Discussion of PDF conversion in latest draft from Jason White on 1998-11-18 (w3c-wai-gl@w3.org from October to December 1998)

From: Jason White <jasonw@ariel.ucs.unimelb.EDU.AU>
Date: Wed, 18 Nov 1998 17:34:23 +1100 (AEDT)
To: WAI Markup Guidelines <w3c-wai-gl@w3.org>
Message-ID: <Pine.SUN.3.95.981118172148.7496D-100000@ariel.ucs.unimelb.EDU.AU>

The treatment of publicly available PDF conversion tools in the latest
draft of the guidelines has disturbing implications, in so far as it
suggests that simply extracting the text from a PDF file and making it
available as HTML, without any further editing, is sufficient to create an
adequately accessible version. It is my understanding that none of the
available PDF conversion systems can actually recognise the inherent
structure of the document; they certainly can not automatically generate
ALT text and descriptions of images that may be present in the original
file.

PDF conversion yields a minimally accessible document, at best. It would
then need substantial editing to introduce proper structural markup and to
provide textual equivalents to visual content, provide appropriate markup
of tables, etc.

The same comment also applies to conversion from postscript, RTF (except
where style sheets are used carefully), word processor formats, etc., in
which the structure is not preserved in the original format and needs to
be re-introduced manually. I am concerned that authors may think they can
run a straightforward conversion and thereby overcome the access problem.

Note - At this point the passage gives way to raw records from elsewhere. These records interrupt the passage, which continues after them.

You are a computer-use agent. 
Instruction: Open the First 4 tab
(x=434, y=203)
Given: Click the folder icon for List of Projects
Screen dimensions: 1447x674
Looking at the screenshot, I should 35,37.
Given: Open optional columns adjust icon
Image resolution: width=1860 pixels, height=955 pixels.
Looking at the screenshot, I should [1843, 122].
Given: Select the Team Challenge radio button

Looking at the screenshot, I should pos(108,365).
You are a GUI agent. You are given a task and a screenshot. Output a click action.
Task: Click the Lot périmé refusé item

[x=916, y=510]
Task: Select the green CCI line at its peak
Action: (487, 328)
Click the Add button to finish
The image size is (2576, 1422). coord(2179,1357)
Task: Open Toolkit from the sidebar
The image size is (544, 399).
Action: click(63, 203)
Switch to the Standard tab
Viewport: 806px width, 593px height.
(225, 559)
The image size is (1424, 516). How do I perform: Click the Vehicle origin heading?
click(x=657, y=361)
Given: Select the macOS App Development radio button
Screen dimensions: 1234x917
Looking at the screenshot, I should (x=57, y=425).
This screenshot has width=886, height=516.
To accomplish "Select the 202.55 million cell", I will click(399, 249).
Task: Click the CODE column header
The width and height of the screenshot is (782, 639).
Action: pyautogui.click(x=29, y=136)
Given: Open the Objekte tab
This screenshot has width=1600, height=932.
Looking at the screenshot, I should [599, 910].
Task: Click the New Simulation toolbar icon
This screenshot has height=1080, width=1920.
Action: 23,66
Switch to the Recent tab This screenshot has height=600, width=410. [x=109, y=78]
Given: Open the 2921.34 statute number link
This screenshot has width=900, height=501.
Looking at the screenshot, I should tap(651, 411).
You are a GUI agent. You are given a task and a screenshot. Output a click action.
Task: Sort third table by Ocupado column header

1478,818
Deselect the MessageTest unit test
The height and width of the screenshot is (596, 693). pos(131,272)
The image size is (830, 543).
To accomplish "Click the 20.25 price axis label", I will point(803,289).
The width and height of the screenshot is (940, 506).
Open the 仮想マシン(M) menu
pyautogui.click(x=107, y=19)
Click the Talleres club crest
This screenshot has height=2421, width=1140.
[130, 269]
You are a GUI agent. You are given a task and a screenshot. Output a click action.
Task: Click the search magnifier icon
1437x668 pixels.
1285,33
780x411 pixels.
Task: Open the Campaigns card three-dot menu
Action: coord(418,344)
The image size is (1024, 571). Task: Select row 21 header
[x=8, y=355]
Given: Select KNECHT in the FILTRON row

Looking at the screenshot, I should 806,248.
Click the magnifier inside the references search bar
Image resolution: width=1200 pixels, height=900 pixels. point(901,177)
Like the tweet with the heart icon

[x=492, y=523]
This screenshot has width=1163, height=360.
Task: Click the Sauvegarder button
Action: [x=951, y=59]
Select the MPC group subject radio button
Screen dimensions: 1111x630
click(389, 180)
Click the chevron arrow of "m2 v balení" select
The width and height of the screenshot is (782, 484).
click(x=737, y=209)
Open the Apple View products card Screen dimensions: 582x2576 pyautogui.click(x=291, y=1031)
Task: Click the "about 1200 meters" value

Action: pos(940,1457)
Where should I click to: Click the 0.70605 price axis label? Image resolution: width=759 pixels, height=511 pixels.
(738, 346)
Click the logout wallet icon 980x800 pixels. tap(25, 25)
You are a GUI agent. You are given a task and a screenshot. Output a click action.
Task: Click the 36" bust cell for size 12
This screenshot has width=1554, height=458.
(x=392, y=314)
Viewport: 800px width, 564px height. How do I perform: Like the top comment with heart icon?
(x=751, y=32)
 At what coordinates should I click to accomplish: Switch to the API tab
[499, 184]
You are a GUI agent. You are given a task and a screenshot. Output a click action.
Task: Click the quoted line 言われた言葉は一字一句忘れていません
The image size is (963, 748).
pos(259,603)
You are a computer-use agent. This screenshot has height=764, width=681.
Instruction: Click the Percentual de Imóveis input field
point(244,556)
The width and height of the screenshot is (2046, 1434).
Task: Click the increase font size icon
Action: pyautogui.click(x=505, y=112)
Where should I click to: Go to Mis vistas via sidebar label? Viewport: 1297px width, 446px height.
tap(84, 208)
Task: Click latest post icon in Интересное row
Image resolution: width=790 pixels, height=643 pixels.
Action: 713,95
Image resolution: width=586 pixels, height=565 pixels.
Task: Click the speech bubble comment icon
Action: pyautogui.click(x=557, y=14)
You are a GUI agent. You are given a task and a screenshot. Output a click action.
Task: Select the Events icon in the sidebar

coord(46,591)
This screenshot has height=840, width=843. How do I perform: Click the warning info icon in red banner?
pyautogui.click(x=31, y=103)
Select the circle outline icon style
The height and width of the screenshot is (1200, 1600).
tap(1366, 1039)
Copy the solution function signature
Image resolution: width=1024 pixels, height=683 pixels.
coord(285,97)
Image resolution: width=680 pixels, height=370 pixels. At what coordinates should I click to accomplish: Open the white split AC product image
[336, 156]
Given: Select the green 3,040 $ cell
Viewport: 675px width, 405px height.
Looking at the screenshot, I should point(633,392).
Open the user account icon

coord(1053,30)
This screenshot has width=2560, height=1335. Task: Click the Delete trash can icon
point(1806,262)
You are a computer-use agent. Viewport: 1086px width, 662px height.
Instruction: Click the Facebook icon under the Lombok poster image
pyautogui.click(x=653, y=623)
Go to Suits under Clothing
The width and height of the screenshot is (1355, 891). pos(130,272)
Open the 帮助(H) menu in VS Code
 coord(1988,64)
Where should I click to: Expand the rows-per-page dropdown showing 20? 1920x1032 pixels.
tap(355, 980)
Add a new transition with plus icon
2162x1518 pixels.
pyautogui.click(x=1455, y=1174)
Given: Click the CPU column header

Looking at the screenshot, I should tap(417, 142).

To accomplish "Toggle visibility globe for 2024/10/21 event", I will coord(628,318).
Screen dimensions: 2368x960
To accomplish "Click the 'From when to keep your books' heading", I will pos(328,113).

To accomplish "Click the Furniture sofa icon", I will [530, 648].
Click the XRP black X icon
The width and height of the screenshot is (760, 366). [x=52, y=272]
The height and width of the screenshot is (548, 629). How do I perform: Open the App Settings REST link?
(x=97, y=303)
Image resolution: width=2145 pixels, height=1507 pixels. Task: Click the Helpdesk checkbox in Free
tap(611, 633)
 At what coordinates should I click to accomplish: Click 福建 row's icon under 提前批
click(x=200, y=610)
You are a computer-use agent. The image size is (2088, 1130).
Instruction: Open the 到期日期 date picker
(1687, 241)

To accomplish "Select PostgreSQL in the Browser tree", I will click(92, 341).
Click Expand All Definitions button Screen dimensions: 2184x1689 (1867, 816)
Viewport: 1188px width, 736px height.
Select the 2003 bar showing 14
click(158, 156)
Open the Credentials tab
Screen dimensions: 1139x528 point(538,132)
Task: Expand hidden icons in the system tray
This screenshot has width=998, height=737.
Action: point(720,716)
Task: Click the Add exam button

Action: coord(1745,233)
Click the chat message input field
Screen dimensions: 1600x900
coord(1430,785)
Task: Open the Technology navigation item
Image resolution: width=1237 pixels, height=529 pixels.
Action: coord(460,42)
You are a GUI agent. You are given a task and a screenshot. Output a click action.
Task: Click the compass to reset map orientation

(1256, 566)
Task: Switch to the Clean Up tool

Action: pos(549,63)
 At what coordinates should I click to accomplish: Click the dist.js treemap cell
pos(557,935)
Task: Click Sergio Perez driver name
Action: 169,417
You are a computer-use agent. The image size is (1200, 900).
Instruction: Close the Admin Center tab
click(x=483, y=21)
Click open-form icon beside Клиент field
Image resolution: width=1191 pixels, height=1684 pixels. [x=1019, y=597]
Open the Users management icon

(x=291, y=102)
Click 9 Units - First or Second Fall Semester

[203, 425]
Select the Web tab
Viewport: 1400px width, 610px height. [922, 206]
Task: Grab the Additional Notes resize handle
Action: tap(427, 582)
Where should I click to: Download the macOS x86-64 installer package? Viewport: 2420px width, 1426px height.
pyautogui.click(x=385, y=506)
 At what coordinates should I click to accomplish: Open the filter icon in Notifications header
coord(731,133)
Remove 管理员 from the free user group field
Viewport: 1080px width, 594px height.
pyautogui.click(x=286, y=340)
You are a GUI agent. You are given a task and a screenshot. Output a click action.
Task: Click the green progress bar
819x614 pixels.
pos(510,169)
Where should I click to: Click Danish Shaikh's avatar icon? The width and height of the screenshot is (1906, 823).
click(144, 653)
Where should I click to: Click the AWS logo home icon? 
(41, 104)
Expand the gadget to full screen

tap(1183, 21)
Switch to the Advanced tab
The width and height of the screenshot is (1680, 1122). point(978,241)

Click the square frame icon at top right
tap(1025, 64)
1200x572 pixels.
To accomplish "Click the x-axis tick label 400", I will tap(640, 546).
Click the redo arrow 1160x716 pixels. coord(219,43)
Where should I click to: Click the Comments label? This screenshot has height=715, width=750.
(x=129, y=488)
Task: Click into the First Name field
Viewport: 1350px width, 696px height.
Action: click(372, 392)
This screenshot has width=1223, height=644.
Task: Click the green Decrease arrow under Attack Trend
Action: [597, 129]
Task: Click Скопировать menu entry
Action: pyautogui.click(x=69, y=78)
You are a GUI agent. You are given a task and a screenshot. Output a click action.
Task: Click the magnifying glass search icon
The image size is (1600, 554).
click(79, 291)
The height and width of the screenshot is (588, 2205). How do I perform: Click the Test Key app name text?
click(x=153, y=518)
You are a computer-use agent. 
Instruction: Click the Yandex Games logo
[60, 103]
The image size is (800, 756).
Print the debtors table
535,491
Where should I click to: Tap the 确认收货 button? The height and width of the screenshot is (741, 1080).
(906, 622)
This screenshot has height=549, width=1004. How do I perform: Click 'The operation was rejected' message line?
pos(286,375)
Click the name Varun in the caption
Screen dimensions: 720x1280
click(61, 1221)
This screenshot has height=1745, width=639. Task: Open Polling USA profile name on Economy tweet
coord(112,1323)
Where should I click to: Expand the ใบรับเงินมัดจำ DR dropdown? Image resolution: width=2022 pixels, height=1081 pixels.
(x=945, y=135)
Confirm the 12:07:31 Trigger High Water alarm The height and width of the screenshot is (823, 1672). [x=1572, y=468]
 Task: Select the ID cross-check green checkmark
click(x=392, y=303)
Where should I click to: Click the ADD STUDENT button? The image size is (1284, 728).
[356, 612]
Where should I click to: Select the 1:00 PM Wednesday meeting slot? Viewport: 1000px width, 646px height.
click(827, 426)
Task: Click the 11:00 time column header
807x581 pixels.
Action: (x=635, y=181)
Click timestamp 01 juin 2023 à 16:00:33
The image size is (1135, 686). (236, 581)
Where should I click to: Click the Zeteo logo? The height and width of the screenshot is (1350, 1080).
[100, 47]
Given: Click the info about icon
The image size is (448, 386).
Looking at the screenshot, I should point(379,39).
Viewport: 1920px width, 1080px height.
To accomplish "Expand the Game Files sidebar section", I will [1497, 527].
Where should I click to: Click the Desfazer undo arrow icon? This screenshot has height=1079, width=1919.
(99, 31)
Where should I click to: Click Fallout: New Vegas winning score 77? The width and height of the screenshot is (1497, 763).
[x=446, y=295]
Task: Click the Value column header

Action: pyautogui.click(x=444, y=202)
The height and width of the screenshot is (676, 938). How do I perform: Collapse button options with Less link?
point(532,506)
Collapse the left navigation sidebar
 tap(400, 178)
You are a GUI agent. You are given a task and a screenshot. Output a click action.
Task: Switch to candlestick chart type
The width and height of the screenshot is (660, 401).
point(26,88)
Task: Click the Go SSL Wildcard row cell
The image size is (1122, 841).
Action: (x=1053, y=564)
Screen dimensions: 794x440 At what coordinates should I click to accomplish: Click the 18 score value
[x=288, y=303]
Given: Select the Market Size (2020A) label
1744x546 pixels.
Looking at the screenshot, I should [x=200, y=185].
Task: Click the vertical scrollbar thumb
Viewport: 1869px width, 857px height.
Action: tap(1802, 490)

Of course, the real solution is to create PDF, HTML etc., in parallel,
starting from a well marked up source file (in XML for example).

None of these comments is intended to detract from the high value of
Adobe's accessibility efforts and their demonstrated commitment in this
regard. PDF is just being cited as one among many examples.

Received on Wednesday, 18 November 1998 01:34:28 UTC